▶ _THE EXERCISE_: Could you repeat everything from the line containing "Image resolution: width=220" down through the last of the items, swapping "Tech menu" for "Tools menu" and leaving all else unchanged?

▶ _ROWS_:
┄┄┄┄┄┄
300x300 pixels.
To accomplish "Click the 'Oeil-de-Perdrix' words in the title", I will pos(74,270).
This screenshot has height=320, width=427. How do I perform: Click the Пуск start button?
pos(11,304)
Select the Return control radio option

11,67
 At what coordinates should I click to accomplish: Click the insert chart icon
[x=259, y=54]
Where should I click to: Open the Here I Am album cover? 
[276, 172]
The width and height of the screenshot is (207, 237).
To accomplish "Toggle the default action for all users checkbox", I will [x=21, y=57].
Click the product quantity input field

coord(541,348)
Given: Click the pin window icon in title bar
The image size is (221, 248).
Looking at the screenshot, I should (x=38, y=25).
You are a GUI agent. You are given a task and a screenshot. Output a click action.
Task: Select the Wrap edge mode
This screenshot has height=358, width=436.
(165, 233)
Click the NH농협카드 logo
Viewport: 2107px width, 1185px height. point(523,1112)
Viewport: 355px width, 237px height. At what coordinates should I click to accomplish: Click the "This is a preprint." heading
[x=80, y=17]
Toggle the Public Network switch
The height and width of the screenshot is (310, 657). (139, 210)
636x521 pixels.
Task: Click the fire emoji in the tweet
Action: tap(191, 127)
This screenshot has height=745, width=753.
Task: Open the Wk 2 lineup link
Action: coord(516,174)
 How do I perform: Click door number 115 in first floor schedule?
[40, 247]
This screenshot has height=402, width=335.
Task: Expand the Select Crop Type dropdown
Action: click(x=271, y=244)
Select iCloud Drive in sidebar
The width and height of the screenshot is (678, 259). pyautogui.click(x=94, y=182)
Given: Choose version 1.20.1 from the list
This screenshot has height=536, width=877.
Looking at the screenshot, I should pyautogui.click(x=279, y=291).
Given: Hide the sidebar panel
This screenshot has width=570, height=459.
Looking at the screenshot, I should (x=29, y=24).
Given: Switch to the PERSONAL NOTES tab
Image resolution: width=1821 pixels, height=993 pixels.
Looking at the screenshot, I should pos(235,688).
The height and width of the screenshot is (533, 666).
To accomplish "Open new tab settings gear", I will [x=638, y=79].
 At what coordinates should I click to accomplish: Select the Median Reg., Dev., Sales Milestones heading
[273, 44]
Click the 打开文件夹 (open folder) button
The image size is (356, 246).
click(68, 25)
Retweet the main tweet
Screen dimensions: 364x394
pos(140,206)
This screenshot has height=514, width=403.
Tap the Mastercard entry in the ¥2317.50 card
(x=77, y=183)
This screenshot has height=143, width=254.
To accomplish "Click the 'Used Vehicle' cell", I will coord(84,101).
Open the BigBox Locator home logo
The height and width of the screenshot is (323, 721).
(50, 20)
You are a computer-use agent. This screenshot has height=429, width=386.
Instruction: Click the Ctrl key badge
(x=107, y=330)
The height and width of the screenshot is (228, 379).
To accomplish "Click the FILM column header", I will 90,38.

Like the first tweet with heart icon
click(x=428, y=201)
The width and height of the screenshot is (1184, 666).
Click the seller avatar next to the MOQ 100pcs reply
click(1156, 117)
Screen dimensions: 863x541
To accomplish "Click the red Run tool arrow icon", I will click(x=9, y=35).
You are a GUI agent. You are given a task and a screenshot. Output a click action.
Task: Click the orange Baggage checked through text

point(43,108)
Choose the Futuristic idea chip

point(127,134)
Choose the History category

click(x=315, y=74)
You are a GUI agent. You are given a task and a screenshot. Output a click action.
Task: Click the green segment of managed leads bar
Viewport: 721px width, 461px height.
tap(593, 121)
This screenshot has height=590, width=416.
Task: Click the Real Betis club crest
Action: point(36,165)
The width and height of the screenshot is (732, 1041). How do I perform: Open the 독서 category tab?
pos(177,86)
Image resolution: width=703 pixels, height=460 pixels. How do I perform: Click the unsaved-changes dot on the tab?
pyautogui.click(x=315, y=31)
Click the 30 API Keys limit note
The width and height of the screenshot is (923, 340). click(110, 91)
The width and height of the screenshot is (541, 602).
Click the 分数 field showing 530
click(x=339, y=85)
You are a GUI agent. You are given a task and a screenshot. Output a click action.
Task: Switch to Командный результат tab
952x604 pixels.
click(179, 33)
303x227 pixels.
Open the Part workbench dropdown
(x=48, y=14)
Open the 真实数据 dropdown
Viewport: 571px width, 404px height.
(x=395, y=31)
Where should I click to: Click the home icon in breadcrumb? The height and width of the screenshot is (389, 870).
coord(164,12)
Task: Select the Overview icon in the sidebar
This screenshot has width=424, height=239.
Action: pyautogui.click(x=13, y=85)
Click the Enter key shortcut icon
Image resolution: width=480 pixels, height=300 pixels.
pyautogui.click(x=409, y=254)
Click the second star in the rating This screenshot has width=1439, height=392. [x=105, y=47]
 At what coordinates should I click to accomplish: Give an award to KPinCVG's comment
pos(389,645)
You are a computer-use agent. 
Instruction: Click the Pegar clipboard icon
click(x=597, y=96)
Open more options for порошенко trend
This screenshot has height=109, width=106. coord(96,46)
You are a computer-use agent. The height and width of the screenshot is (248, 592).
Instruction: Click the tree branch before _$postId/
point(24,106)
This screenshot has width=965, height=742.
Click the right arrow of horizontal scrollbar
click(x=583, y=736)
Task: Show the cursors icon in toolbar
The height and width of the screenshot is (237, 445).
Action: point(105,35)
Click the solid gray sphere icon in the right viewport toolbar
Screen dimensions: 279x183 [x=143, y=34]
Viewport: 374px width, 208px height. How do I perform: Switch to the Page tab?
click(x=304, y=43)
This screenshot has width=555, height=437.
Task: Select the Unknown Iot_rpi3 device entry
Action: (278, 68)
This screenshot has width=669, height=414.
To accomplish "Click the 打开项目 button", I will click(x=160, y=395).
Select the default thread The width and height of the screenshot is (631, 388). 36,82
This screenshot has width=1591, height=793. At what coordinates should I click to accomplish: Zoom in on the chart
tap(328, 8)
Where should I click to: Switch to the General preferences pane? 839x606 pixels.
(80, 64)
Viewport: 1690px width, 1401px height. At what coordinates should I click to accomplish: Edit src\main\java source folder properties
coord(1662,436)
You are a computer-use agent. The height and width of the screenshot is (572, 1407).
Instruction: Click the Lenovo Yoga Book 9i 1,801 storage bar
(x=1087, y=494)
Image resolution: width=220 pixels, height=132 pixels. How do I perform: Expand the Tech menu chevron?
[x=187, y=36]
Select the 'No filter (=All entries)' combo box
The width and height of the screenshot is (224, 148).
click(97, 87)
┄┄┄┄┄┄
▶ _REPLY TO THE TASK_:
Image resolution: width=220 pixels, height=132 pixels. How do I perform: Expand the Tools menu chevron?
[x=187, y=36]
Select the 'No filter (=All entries)' combo box
The width and height of the screenshot is (224, 148).
click(97, 87)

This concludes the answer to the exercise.